The year was 1964. A month before the official first day of summer, five teenage boys from Marion County, Kentucky piled into a car and headed out for a night of fun. That fun, however, turned tragic when the car, traveling in excess of 80 mph, blew a tire on KY 49 and crashed into a large hickory tree over 200 feet away killing all of the car’s occupants.
Some of the boys, all students at St. Francis High School, had attended a basketball banquet earlier that evening, according to state police in Lebanon at the time of the accident.
In memory of the deceased 16-year-olds — Stanley Ballard, Ray Clark, Donnie Donahue, David Hamilton and Wayne Simms — concrete crosses bearing each name were erected at the scene of the accident.
On a recent weekend trip to Loretto, KY, I drove past the crosses for the first time.

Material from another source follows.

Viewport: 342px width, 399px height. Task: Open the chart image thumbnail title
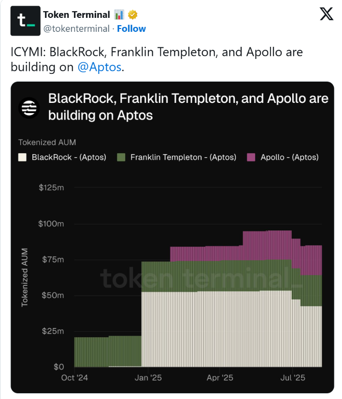point(188,107)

During my visit with friends, I asked about the large white crosses. They said the accident was a tremendous loss for the community at the time and recently family members held a memorial service at the site to mark 50 years since the boys were killed.
I decided to stop at the site on my way back to Louisville, taking more than two dozen photos. Although the site — smack dab in the middle of farm country — was pristine and peaceful, as I read the names engraved on each cross I could sense the presence of death. It filled the air.

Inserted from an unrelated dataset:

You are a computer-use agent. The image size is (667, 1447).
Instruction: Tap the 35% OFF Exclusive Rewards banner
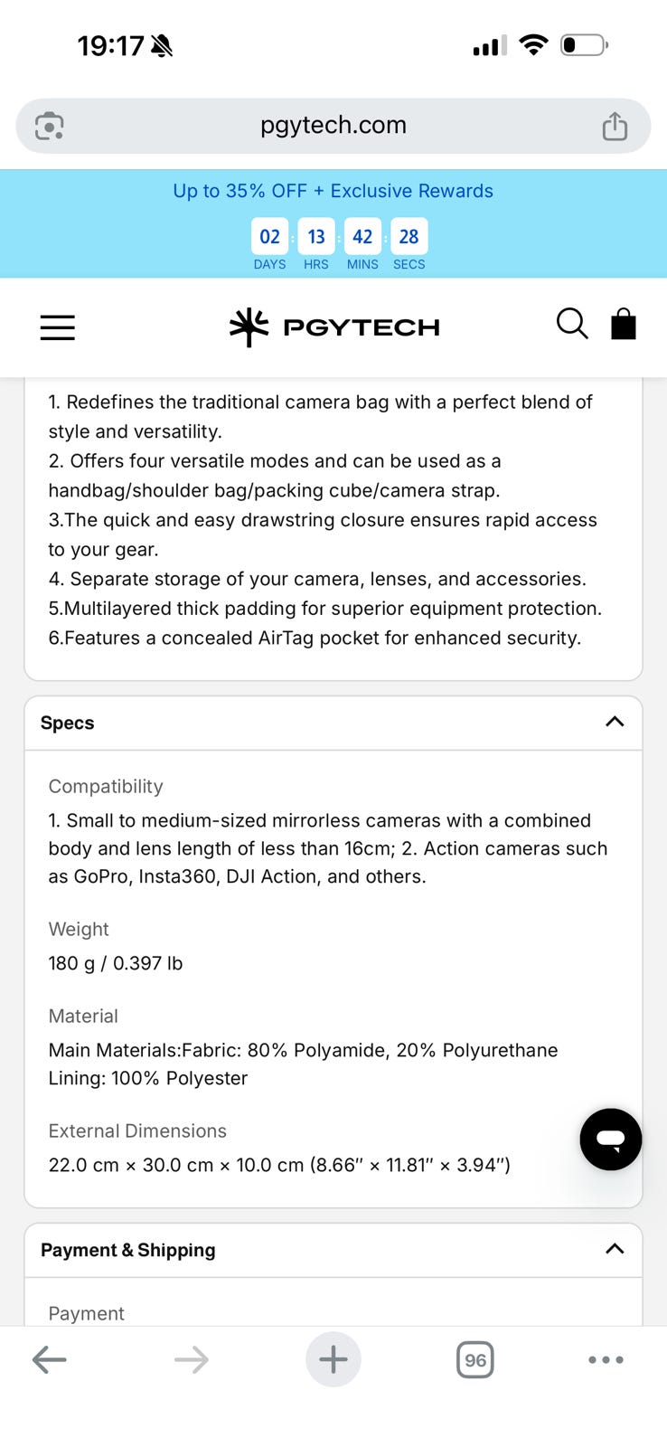(x=334, y=191)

The next day when I downloaded my photos onto my home computer, I was floored. Every single image was blurry except for one. I have been taking photos for as long as I can remember and feel as though I’m an above average photographer. I have no explanation for what happened.
When I shared my experience with my friend Sara, who is also an avid photographer, she quickly attributed it to a paranormal event. “A force or spirit was present that didn’t want you taking photos,” she said. I think Sara may be right, but I’ll let you decide for yourself. And take note of the shadows on the crosses.